O capitão Souza Franco não esconde os olhos marejados, vermelhos de choro. Treme os lábios ao falar, aperta as mãos suadas uma à outra. O semblante é estranho a um militar. Mas está no rosto de cada um dos integrantes do 5º Batalhão da Infantaria Leve, localizado em Lorena, a 180 km de São Paulo, a base de 10 dos 14 militares mortos no terremoto. Por trás da farda e da postura rígida, é um jovem de 30 anos que perdeu dez amigos de uma vez. "Um soldado se prepara para o combate, mas não para um desastre assim", diz.

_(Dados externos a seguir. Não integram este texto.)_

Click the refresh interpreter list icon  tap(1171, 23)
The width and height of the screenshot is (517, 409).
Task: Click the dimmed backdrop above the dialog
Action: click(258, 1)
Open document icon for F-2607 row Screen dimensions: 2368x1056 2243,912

Integrante do primeiro contingente de soldados enviados ao Haiti, Souza Franco treinou os companheiros que integravam o 11º contingente despachado pelo Brasil, em junho. Preparou os parentes para lidar com a partida e a distância. Só não imaginava levar a notícia de que os filhos e maridos não voltariam vivos. Os dez morreram no último dia de missão e voltariam ao Brasil amanhã. Quatro horas antes da tragédia, Souza Franco falou por telefone com o tenente Bruno Ribeiro Mário sobre a homenagem aos 28 combatentes que retornavam após sete meses no Haiti. Eles passariam por exames físicos e psicológicos, procedimento de rotina para militares. Em Lorena, seriam homenageados e teriam dispensa de 15 dias para ficar com as famílias.

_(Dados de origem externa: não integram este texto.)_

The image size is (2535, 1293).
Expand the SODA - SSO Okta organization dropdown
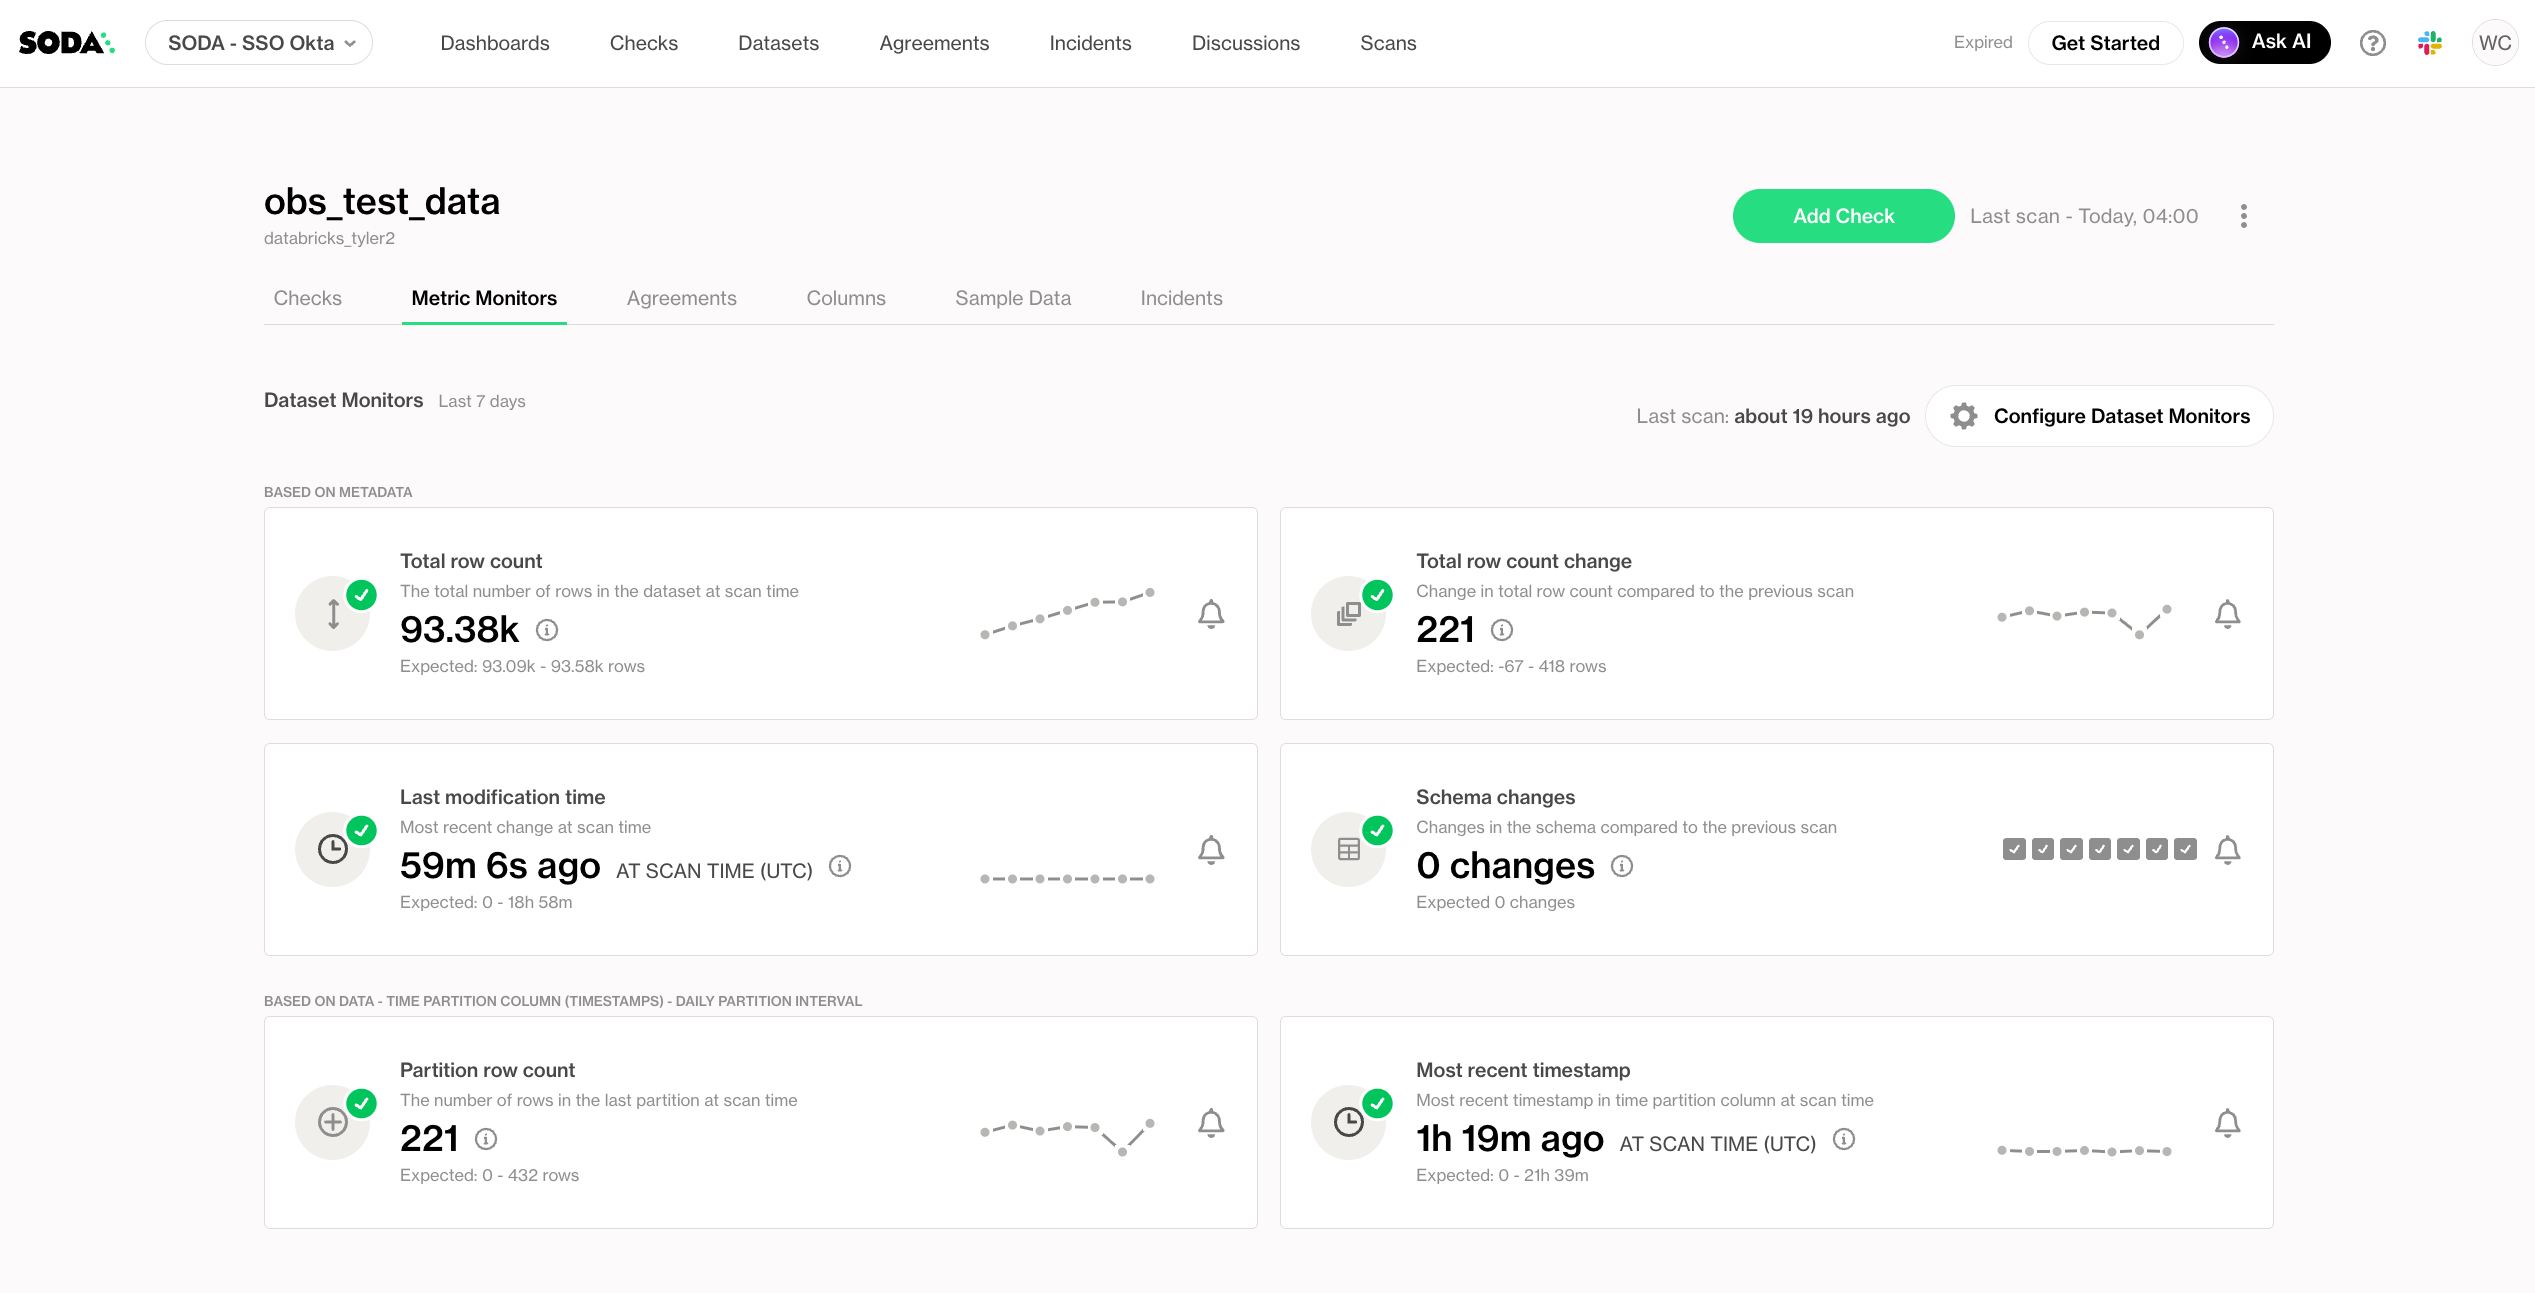coord(259,43)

Na sexta-feira, durante uma cerimônia de troca de comando já prevista, o 5º Batalhão estava de luto. Um soldado levava no ombro uma faixa preta sobre uma bandeira do Brasil, com a qual desfilou, acompanhado pelo som do surdo marcando o passo dos militares. Além do tenente Bruno, morreram os sargentos Davi Ramos de Lima, Leonardo de Castro Carvalho, e Rodrigo de Souza Lima, os cabos Douglas Pedrotti Neckel e Washington Luis de Souza Seraphin e os soldados Tiago Anaya Detimermani, Antonio José Anacleto, Felipe Gonçalves Julio e Rodrigo Augusto da Silva. Eles eram a elite da infantaria. Além de cuidar da segurança, ajudavam moradores da maior favela de Porto Príncipe, e uma das maiores do mundo, a Cité Soleil. Varriam ruas, reconstruíam escolas e envolviam a população em torno da missão.

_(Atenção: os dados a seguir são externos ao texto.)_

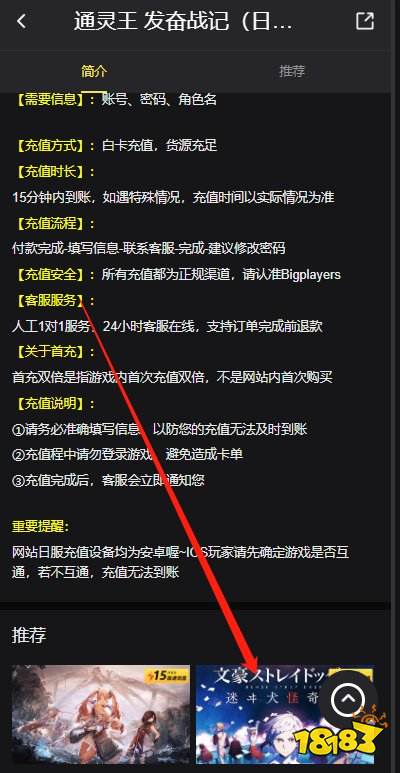This screenshot has width=400, height=773.
Task: Select the 【关于首充】 heading
Action: 50,352
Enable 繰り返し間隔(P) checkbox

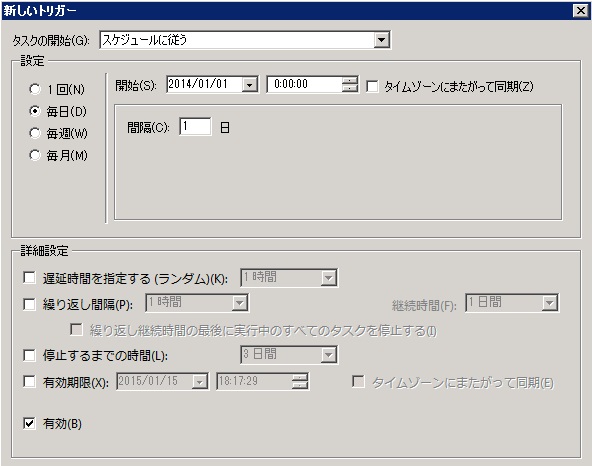[x=29, y=304]
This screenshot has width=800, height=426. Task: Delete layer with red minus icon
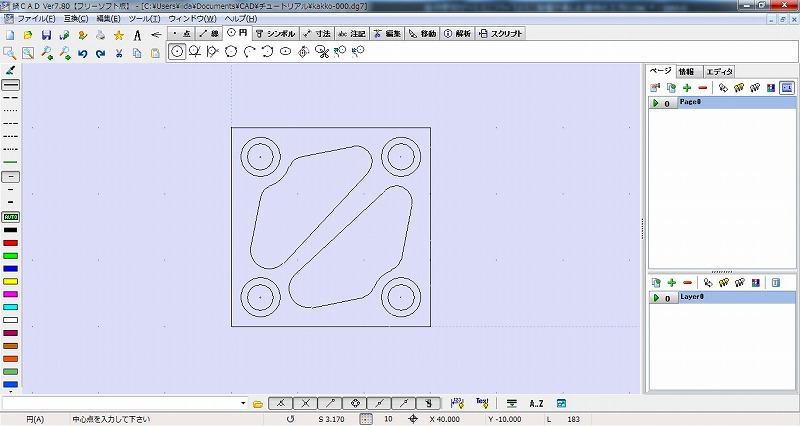point(687,284)
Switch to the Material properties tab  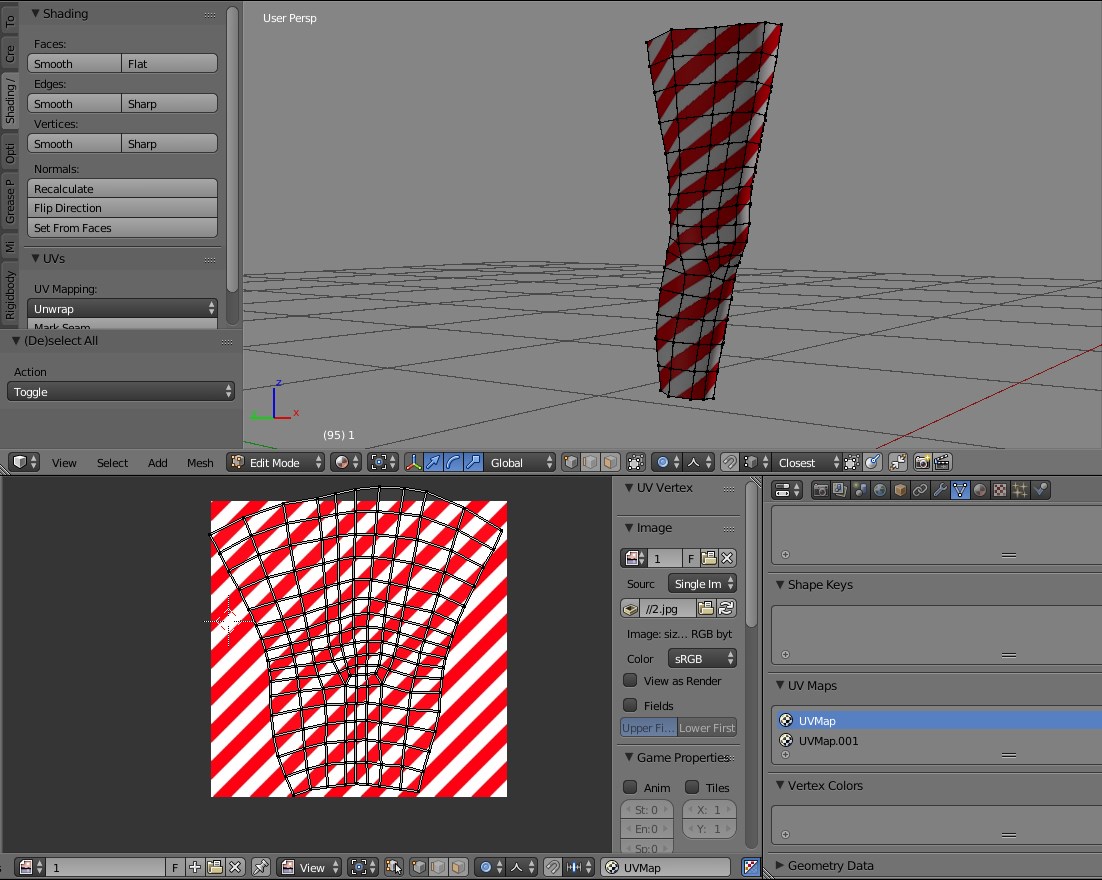tap(978, 490)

A maioria foi atingida pelo terremoto dentro do Posto 22, o forte antes ocupado por uma facção haitiana e retomado em fevereiro de 2007, uma das principais vitórias da missão. A morte dos 14 militares foi a maior baixa do Exército desde a 2ª Guerra, quando o avô do capitão Souza Franco ainda era um recruta. Na ocasião, o país perdeu 443 homens.